CS180 - Database Systems

                                                                                                           Winter 2003

                                                                                                           Project Part II

                                                                                                Due Friday, February 7, 2003

(This document is adapted from the projects for CS180 Winter ’02 by Arthur Keller)

LOGISTICS AND LATE POLICY

Turning in your work: The project for CS 180, Winter 2003 will consist of a sequence of lab assignments involving database programming (including such tasks as create databases, populate them with data, modify data, write SQL queries). Unless otherwise specified, this lab assignment and all subsequent ones will be turned in electronically. We will use submit. Submit is accessed from your cats account. For information on using submit, enter "submit -m" from the console.
Please keep in mind that the deadlines for submitting lab assignments are separate from the deadlines for written homework assignments. The following late policy applies to this and subsequent lab assignments:
Lab assignment work must be submitted electronically by midnight at the end of the day that it is due. Programming work submitted after the deadline but before the "late deadline" -- midnight 48 hours after the deadline -- will be accepted but penalized 50%. No lab assignment work will be accepted after the late deadline.
One caveat: students must use ssh (both versions 1 and 2 will work), as telnet is not enabled. SSH is an encrypted (safer) method of connecting to a remote host, as opposed to telnet which transmits and receives data unencrypted. Free and legitimate SSH software is available for almost all computing platforms.
Once connected to linux1.ic.ucsc.edu, students will have full access to their CATS home directories via AFS, much the same way as when logged onto teach.ic.ucsc.edu and hawking.ic.ucsc.edu. The major different is that the binaries (including those for PostgreSQL) are Linux binaries, and thus will not work on the Sun hosts such as teach/learn/hawking/curie.

THE PROJECT PART II

The  database to work on for the Part of the project is the MOVIES database. It stores the details of various movies, their stars, studios and movie executives.

The schema has five relations as given below:


Assumptions:
Studio names are unique.
The producerCert is the certificate number of the movie executive who directed the movie.
The length of the movie represents the length in minutes.
The networth of movie executives is assumed to be in millions.

This assignment is divided into two parts. Part A helps you gain familiarity with PostgreSQL, creating tables and populating them with data. Part B helps you gain experience with SQL programming by writing SQL queries for retrieving answers to questions about a database that is provided.
 

PART A

(a) Familiarize yourself with the PostgreSQL relational DBMS by reading the document Managing a Database in the Interactive PostgreSQL documentation, logging into PostgreSQL, trying some of the examples in the document, and experimenting with the various commands. You don't need to turn anything in for this part. The PostgreSQL web page has links to documentation and other information. See PostgreSQL: Introduction and Concepts, by Bruce Momjian, which is available in printed form at the bookstore and on reserve at the library. There's also a PostgreSQL At A Glance document describing PostgreSQL's features.

Create your first database using the shell command:

createdb username

where "username" is your cats login username.

Then you can access your database with the command:

psql -a
which will start a command line interface to PostgreSQL connected to the database with your username. (The -a is so input is echoed to the console for saving a script log. If you don't want your input echoed, you can omit the -a, but please do include it when you are running an execution script to hand in.)
You may create other database names, but they must all start with your username. (By the way, username "wan" should not create databases starting with "wang"!)

To start a command line interface to PostgreSQL connecting to a different database, use the command:

psql -a databasename

where "databasename" is the name of your database (which should begin with your cats username).

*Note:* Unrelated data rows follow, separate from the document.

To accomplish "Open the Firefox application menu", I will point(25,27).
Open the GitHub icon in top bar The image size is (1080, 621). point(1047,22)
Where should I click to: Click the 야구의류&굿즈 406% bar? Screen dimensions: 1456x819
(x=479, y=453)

(b) Create relations for your database based on the relational database schema given to you. Use the CREATE TABLE command to specify each relation its attributes and attribute types; see CREATE TABLE from the PostgreSQL interactive documentation. If you have an attribute that represents a date and/or time, you may want to look at the page on FAQ: Working with Dates and Times in PostgreSQL.

Turn in a script log showing an PostgreSQL session in which your relations are created successfully. Please see Recording Your Session below for details.

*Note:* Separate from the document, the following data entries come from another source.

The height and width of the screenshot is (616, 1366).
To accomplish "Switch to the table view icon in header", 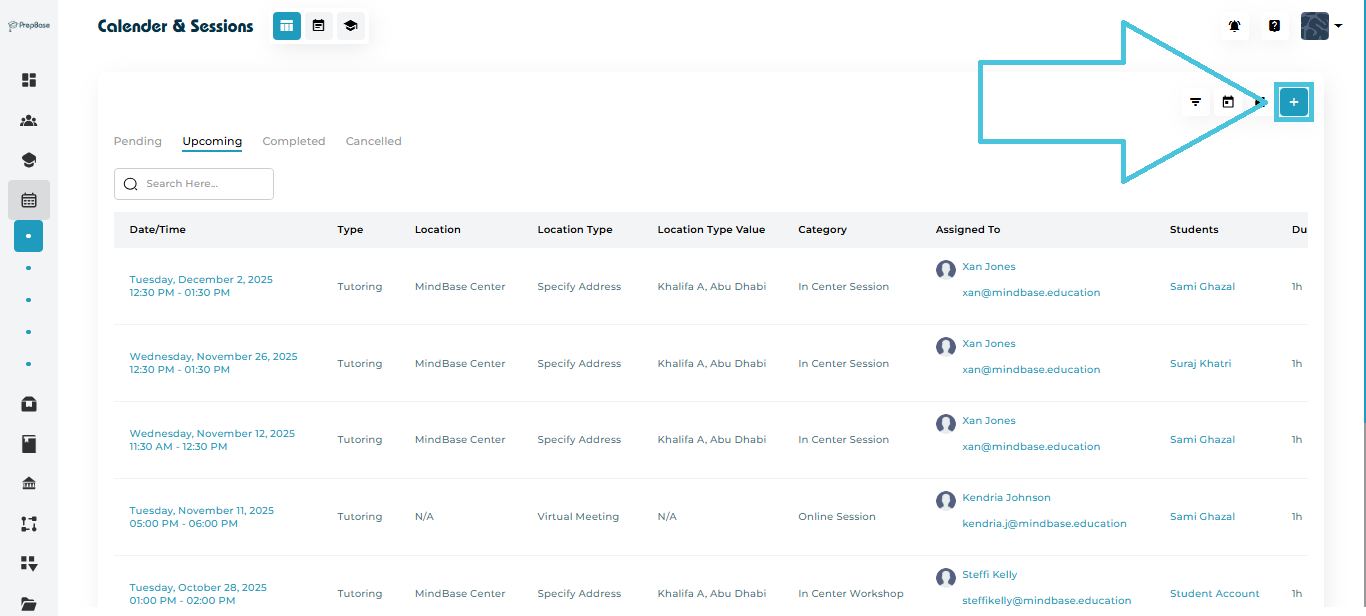I will tap(287, 26).
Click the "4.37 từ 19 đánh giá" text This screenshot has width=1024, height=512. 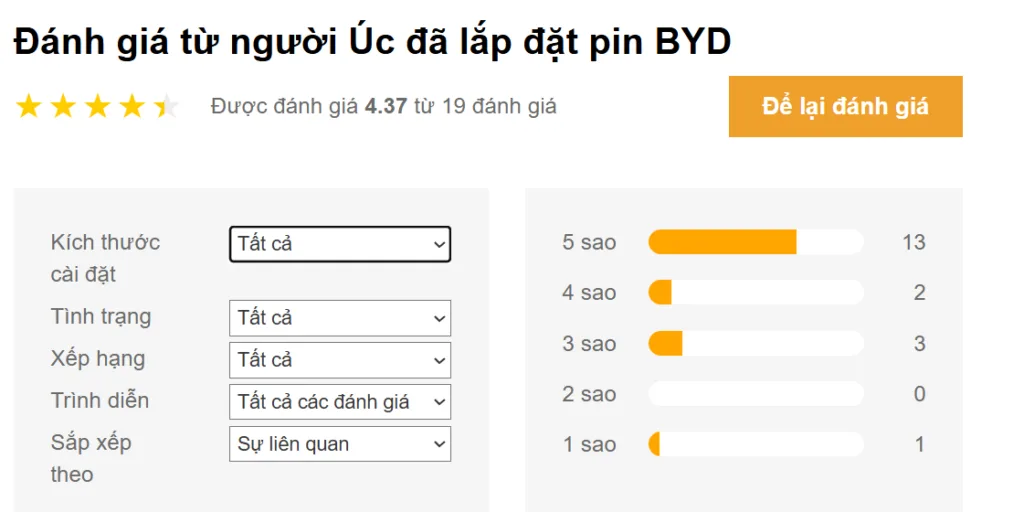pyautogui.click(x=460, y=106)
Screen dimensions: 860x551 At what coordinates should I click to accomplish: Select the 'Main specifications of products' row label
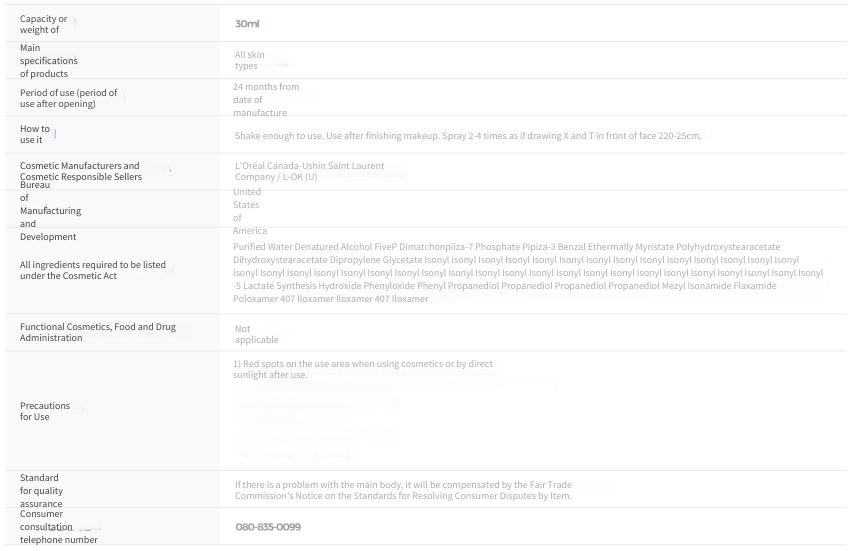[x=49, y=60]
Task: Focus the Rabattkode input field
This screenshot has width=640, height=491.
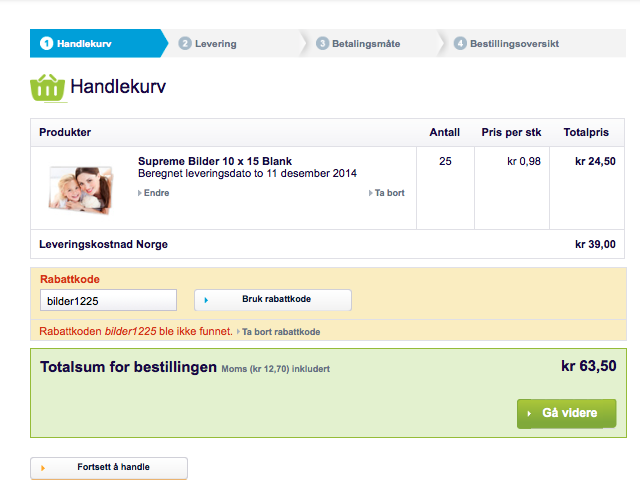Action: pos(108,300)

(c) For each relation in your database, create an execution script file containing a Copy Command and a few (approximately 5-10) records of "realistic" data. Then execute the script file from the psql command line using the \i option. Please see Creating execution script files below for more details.

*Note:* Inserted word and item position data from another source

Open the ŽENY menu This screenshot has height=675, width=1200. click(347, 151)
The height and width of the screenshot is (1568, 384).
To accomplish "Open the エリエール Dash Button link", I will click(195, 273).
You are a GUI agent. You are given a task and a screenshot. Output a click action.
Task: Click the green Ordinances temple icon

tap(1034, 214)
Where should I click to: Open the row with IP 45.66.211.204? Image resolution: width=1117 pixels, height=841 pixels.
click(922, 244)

Turn in a listing showing the contents of the files you created, the successful loading of the data into PostgreSQL, and the execution of "SELECT *" commands to show the contents of each relation.

Note:
        1. Make sure not to generate tuples that violate the key constraints.
        2. The database almost certainly includes relations that are expected to join with each other.

For example, the producerCert in the Movie relation should join with certnum of MovieExec relation. When generating data, be sure to generate values that actually do join. There are a couple of ways to properly generate joining values. One way is to generate records for multiple relations (e.g., Movie and MovieExec) at the same time. Another way is to generate the records for one relation first, and then use the joining values for the other relation. For example, you could generate records for relation Movie first, then use the Movie.producerCert values when creating values for MovieExec.certnum.

What to turn in

Please see Recording Your Session below for a guide to preparing output to be submitted for this and subsequent project parts.
Components (b) and (c) of this project part each tell you what should be recorded in the script log that you turn in. In this and all subsequent project parts, the material you turn in should be clearly formatted and delineated, and should include comments for any aspects that are not crystal clear. Poorly assembled or documented material will not receive full credit, even if it is correct. You also will not receive full credit if you turn in your entire large data files (or large query results in later assignments) when we ask for small samples. Other than comments, truncation, and simple formatting, it is Academic Dishonesty to edit scripts before turning them in.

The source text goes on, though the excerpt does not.